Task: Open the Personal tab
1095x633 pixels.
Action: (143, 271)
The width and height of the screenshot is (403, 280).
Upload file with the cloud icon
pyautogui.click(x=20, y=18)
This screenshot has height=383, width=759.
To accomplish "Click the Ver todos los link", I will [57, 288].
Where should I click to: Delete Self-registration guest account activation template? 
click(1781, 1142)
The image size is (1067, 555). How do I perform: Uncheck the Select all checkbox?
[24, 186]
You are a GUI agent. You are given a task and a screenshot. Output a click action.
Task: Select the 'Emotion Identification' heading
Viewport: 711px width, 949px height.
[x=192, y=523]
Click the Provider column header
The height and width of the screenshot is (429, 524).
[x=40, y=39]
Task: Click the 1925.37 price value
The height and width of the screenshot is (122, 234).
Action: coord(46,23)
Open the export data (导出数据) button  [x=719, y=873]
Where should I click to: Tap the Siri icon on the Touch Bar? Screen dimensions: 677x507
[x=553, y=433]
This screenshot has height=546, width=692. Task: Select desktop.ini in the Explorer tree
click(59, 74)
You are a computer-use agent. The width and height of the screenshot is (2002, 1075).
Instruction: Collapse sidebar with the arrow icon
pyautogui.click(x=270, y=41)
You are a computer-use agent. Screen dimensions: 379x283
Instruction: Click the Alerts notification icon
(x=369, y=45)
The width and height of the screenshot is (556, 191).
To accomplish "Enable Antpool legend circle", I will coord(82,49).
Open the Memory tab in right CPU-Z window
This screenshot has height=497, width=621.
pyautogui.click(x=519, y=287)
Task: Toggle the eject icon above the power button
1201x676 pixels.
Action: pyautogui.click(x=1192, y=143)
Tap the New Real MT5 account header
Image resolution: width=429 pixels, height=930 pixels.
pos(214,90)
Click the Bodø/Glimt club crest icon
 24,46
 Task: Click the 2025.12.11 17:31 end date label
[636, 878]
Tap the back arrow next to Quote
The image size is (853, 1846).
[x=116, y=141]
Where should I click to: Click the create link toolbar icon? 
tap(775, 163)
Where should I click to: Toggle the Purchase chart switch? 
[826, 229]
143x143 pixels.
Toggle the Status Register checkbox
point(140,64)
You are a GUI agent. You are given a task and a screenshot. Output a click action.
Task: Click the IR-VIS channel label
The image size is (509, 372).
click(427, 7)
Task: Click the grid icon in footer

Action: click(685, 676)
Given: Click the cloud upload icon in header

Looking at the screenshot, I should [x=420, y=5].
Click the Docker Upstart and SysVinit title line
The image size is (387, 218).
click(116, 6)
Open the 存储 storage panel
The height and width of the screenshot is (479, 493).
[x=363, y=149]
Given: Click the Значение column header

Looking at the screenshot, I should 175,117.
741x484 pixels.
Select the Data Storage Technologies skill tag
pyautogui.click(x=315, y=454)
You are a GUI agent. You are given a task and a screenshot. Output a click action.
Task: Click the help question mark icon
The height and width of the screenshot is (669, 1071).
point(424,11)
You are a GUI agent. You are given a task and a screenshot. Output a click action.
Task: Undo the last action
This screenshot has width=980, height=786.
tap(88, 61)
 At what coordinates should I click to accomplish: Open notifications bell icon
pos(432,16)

● **WRITTEN REQUEST**
Copy out, word for word, every line of the material from the one containing "741x484 pixels." down to the last line, including both of these.

● **EXERCISE SOLUTION**
741x484 pixels.
Select the Data Storage Technologies skill tag
pyautogui.click(x=315, y=454)
You are a GUI agent. You are given a task and a screenshot. Output a click action.
Task: Click the help question mark icon
The height and width of the screenshot is (669, 1071).
point(424,11)
You are a GUI agent. You are given a task and a screenshot. Output a click action.
Task: Undo the last action
This screenshot has width=980, height=786.
tap(88, 61)
 At what coordinates should I click to accomplish: Open notifications bell icon
pos(432,16)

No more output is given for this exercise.